# Realizing other people have different priorities



## allisonrose (Oct 22, 2004)

My next door neighbors have a daughter who is around 2.5 y/o. Hubby recently mentioned they have a new car sitting in their driveway. The next day I was going somewhere and noticed it was a two door. I started thinking that you couldn't pay me enough to own a two door car with a toddler when I realized that the inconvenience for me would stem from the fact that my 2 y/o is still RFing. I imagine this inconvenience would be greatly reduced if you have a FF child.

(Apologies for the relatively frivolous post but hubby just looked at me when I pointed this out and I thought the ladies at MDC would get what I'm saying.)


----------



## CrystalCloud (May 14, 2010)

*People really do. It's hard for me because in this specific topic, my husband and I have different priorities.







*


----------



## dakotablue (Jun 21, 2009)

its hard... Especially when it come to things about safety of children. My sister had her DD in a carseat that was much too small for longer than she should, but they were tight on money and didn't have her in the car much, BUT I offered to let her borrow my extra car seat (in our second car rarely used) until they could get one. She never came and got it and my parents ended up buying her one.

I don't want to judge, but its frustrating because to me it seems so clear, but to her it was a gray issue.


----------



## AllyRae (Dec 10, 2003)

I'm kind of lost...you said her child was 2 1/2, right? That's a perfectly acceptable time to turn a child forward facing....

Now, you still couldn't pay me enough to have a 2 door with a toddler, or any child, because it's a constant PITA for me to get *any* child in the back seat in a 2 door, forward facing or not. :lol: But, yeah, that's why I don't have one. Other people do have different priorities, and that's great. In this case, the priority is not really putting the child in danger, as the AAP does say that turning a child around after 2 is fine.
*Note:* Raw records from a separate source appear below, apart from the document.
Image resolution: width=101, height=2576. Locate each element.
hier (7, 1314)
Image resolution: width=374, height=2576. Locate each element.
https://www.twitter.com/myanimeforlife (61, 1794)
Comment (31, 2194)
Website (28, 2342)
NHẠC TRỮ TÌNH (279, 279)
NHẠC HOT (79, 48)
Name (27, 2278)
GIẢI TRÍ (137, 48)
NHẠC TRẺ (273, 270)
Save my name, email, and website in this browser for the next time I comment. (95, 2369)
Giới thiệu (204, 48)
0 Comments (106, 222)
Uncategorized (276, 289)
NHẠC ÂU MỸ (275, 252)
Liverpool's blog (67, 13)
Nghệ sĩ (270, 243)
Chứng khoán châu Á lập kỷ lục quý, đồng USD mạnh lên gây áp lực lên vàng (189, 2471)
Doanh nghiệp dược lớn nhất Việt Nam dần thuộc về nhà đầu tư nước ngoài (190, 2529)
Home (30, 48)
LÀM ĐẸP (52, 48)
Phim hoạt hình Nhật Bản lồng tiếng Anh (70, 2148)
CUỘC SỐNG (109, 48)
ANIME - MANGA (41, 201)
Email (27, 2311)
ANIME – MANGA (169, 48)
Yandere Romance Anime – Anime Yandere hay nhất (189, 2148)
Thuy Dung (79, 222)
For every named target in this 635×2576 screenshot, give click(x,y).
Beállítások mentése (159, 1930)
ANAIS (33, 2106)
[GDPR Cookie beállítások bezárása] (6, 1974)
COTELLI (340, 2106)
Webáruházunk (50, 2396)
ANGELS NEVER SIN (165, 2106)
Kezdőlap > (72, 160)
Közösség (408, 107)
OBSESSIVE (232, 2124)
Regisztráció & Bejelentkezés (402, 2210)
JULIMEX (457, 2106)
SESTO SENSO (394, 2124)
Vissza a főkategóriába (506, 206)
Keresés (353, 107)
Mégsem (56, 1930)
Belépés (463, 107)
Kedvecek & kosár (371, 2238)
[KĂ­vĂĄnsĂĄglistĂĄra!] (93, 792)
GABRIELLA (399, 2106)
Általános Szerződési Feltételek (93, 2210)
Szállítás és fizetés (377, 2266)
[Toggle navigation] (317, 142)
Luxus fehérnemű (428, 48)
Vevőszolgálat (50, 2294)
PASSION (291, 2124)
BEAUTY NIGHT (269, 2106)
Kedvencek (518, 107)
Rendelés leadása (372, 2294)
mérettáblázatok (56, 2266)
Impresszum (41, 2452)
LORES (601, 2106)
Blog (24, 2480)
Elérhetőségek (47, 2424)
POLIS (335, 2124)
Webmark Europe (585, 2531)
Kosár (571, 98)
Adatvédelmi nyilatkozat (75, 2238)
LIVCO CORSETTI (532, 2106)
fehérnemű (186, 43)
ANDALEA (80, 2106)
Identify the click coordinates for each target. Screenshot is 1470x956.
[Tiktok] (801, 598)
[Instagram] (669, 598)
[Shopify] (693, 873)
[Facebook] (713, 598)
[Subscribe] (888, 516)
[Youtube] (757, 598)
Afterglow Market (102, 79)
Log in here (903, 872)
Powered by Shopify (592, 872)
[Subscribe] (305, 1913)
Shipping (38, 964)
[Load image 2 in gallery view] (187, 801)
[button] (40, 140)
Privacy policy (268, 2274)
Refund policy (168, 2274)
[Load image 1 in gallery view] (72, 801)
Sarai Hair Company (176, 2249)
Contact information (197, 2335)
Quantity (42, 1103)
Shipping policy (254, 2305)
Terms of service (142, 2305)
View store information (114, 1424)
Not everyone believes in extended rear facing, just like they don't agree with co-sleeping or vaccinating or breastfeeding past a year. For me personally, if they are not putting their child in grave danger, to each his own I guess. Mainly because I don't really want people coming back and dissing on my choices. :lol:


----------



## fuzzylogic (Nov 3, 2010)

I'm a carsicker. So were my kids---RF makes it that much worse. We turned them around long before we were supposed to.....I just couldn't see that making the poor things barf on a daily basis was at all productive.


----------



## Honey693 (May 5, 2008)

Maybe the two door is just an adult car and the kid never rides in it. The only reason I wouldn't have a two door with kids is b/c it's a PITA. You can fit rear facing kids in one, we do it in my mom's car. It just makes me want to scream. It's incredibly hard to get DD buckled in and you have to either crawl in the back to do it or stand there with your butt sticking out. I guess if you had a tiny butt that'd be ok, but yeah that's not me.


----------



## DahliaRW (Apr 16, 2005)

Really, I don't have a huge problem with people turning their kids forward at 2. I personally keep mine rfing longer, but even rfing to 2 is a huge improvement on ffing at 1 and 20. Each parent is entitled to make their own decision, even if it's not one we'd make for our own children.


----------



## bri276 (Mar 24, 2005)

When I was a nanny I had a 2 door and put the baby in RF every day. No big deal. Also, their 2.5 yr old could be over 35 lbs and too big for RF anyway. If not, they likely soon will be, and a car lasts many years.


----------



## OkiMom (Nov 21, 2007)

Honestly we have a 2 door car.. We have it because our "family" vehicle broke down and we haven't had the money to buy a new one. Becuase of that we have all 4 (yes, 4, two adults, two children) in our two door car. We are getting a van before the next one is born! Id hate someone to think that I loved my kids less because circumstances made it so we only have the one small car..


----------



## sunnymw (Feb 28, 2007)

Do they have a second vehicle? I let my 2yo and 4yo ride FFing in other vehicles, just not our primary vehicle. If we had a two door car I wouldn't have any issues with them FFing in seats with deep wings for good SIP, especially if it was the secondary vehicle.


----------



## tbone_kneegrabber (Oct 16, 2007)

Well we had a 2 door car and ds was rear facing until past 2. My priorities included, the car was free, it got AMAZING gas mileage. The great gas mileage was WAY MORE important to me than the relative inconvenience of putting my kid in his car seat, so yes, people have different priorities. Different does equate "bad" or "wrong".


----------



## delightedbutterfly (Oct 5, 2006)

I have to say that posts like these are why I had HUGE mommy guilt last week. Which doesn't help the fact that I think I am back to suffering from some sort of SAD.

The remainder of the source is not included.